Ceph erasure code : ready for alpha testing

The addition of erasure code in Ceph started in april 2013 and was discussed during the first Ceph Developer Summit. The implementation reached an important milestone a few days ago and it is now ready for alpha testing.
For the record, here is the simplest way to store and retrieve an object in an erasure coded pool as of today:

parameters="erasure-code-k=2 erasure-code-m=1"
./ceph osd crush rule create-erasure ecruleset \
  $parameters \
  erasure-code-ruleset-failure-domain=osd
./ceph osd pool create ecpool 12 12 erasure \
  crush_ruleset=ecruleset \
  $parameters
./rados --pool ecpool put SOMETHING /etc/group
./rados --pool ecpool get SOMETHING /tmp/group
$ tail -3 /tmp/group
postfix:x:133:
postdrop:x:134:
_cvsadmin:x:135:

The chunks are stored in three objects and it can be reconstructed if any of them are lost.

find dev | grep SOMETHING
dev/osd4/current/3.7s0_head/SOMETHING__head_847441D7__3_ffffffffffffffff_0
dev/osd6/current/3.7s1_head/SOMETHING__head_847441D7__3_ffffffffffffffff_1
dev/osd9/current/3.7s2_head/SOMETHING__head_847441D7__3_ffffffffffffffff_2

6 Replies to “Ceph erasure code : ready for alpha testing”

    1. Yes, the erasure code pools are going to be significantly slower than the replicated pools. It is one of the tradeoff : slower storage using less space versus faster storage using more space.

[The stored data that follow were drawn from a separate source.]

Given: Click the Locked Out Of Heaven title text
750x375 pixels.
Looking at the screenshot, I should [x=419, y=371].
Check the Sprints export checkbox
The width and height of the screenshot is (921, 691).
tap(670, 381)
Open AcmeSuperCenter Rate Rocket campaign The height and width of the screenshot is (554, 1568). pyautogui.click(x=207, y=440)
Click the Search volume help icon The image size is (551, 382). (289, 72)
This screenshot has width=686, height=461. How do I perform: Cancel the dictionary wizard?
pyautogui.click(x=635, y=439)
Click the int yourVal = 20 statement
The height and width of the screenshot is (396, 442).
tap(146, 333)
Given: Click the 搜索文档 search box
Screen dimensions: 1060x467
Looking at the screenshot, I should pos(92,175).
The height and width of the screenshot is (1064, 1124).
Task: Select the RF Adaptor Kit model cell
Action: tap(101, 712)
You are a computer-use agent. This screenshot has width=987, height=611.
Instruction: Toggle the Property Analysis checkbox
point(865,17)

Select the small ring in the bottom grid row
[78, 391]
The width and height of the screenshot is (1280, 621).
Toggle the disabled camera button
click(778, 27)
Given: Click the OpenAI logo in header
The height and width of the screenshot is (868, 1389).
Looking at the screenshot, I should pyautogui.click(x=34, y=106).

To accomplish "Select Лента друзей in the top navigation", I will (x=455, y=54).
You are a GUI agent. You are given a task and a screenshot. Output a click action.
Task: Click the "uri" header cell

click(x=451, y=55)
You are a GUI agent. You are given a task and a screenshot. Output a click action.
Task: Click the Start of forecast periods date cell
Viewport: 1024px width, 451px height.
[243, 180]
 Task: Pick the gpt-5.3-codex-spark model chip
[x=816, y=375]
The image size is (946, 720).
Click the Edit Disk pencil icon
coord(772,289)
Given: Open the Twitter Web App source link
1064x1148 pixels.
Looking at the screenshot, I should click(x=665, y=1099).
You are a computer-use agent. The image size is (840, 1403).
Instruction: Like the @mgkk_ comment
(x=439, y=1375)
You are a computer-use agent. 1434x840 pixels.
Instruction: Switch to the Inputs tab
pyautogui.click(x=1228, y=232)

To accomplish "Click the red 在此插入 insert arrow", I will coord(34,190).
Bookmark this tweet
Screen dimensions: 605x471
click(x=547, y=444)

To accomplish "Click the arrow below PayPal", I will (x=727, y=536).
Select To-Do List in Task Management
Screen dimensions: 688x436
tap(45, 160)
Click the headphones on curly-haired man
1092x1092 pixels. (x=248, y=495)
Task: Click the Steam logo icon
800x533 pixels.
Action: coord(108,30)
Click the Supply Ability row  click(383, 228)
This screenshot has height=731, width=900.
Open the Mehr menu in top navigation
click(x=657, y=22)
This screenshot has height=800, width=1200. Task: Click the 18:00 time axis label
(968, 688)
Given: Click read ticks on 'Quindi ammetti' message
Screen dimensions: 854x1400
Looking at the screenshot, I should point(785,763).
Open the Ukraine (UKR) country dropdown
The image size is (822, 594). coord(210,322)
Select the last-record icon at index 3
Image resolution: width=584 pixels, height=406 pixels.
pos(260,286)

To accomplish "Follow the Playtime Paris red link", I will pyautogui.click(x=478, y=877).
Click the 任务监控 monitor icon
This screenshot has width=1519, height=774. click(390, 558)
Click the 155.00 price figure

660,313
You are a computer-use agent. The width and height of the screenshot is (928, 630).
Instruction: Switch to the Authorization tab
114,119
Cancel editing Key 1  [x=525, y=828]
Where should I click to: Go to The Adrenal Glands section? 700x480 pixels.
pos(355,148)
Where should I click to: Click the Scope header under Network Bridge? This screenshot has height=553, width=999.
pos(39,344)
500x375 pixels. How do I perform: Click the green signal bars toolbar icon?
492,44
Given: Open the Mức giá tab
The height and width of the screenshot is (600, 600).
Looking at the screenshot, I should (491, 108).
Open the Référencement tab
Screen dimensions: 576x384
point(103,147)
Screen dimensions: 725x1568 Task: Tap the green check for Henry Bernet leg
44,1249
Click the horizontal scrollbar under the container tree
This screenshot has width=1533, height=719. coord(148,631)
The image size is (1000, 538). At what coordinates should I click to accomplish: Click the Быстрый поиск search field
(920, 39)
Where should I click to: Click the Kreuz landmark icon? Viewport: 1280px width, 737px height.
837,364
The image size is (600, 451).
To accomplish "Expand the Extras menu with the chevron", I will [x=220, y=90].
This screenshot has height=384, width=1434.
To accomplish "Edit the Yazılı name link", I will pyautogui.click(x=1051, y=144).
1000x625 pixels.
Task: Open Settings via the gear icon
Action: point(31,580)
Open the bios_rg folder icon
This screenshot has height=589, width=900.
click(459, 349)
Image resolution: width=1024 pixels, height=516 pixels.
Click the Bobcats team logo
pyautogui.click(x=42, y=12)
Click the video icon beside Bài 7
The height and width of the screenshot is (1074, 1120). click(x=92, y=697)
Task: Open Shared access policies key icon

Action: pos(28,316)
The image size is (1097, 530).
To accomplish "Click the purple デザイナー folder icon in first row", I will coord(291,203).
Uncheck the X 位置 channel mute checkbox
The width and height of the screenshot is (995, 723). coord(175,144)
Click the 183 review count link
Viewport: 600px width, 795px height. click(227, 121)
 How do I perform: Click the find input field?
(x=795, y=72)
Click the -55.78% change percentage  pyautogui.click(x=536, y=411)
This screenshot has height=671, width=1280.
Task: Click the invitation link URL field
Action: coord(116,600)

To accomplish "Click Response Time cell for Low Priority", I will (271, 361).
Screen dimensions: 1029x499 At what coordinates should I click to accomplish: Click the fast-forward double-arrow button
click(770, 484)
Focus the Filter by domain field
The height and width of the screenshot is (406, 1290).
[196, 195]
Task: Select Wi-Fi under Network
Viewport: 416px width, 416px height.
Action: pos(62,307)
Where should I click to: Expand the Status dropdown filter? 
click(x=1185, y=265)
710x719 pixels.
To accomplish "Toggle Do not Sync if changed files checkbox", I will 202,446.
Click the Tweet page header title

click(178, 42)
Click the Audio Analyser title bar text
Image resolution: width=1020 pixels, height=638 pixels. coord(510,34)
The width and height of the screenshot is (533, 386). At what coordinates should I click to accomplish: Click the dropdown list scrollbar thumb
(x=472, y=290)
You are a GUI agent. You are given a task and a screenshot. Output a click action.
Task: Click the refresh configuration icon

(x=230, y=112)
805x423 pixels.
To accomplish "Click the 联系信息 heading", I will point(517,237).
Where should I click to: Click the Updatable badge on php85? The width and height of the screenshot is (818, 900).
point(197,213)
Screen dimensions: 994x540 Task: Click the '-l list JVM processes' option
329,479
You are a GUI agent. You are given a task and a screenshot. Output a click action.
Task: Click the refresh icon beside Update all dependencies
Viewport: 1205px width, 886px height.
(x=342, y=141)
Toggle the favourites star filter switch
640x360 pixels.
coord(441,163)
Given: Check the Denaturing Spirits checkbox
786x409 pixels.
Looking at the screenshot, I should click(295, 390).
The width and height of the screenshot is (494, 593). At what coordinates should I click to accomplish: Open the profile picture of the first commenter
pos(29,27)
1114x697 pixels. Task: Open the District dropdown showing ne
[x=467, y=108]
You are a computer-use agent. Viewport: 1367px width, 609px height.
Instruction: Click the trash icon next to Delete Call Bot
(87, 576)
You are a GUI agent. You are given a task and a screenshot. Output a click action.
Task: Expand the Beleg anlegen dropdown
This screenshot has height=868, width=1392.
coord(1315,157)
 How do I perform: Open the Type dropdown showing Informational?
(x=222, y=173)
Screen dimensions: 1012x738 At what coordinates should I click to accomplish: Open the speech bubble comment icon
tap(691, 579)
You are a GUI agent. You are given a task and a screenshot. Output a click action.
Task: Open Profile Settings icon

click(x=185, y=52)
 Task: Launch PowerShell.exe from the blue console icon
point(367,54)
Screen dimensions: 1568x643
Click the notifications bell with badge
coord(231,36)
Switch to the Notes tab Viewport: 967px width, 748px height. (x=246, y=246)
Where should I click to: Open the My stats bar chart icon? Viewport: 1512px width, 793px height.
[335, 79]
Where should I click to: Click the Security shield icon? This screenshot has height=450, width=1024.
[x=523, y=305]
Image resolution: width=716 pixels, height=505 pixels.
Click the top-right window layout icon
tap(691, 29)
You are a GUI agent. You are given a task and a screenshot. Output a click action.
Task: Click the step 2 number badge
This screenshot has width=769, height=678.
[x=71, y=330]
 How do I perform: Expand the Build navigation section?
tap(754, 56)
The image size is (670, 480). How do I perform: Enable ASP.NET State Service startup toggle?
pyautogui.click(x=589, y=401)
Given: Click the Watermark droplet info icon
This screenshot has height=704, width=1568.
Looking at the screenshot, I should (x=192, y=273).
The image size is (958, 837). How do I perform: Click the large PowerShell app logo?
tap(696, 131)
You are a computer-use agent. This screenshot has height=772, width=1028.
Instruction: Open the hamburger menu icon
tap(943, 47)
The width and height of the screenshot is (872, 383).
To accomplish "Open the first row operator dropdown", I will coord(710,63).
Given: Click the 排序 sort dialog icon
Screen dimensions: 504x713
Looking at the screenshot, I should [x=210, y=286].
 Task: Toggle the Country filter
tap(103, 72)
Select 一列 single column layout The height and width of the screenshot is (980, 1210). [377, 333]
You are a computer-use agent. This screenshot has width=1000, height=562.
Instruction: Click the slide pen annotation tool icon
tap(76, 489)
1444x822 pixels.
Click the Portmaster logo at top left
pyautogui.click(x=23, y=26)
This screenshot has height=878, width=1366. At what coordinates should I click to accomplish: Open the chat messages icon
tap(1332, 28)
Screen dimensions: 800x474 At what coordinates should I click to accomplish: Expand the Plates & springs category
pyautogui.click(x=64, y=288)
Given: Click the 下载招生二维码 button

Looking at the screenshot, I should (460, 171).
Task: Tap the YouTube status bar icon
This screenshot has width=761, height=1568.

      1. Ok, thank you for your answer!

        Will the replicated pools be faster even if the erasure code is systematic, and there are only reads(no recovery activity or writes)?

  1. We use rados to bench the erasure-code pool and replicated pool, there are no big difference of performance in seq read and write tests. But when we test erasure-code + cache tier in Cephfs way, it apparently slow than repliacted pools.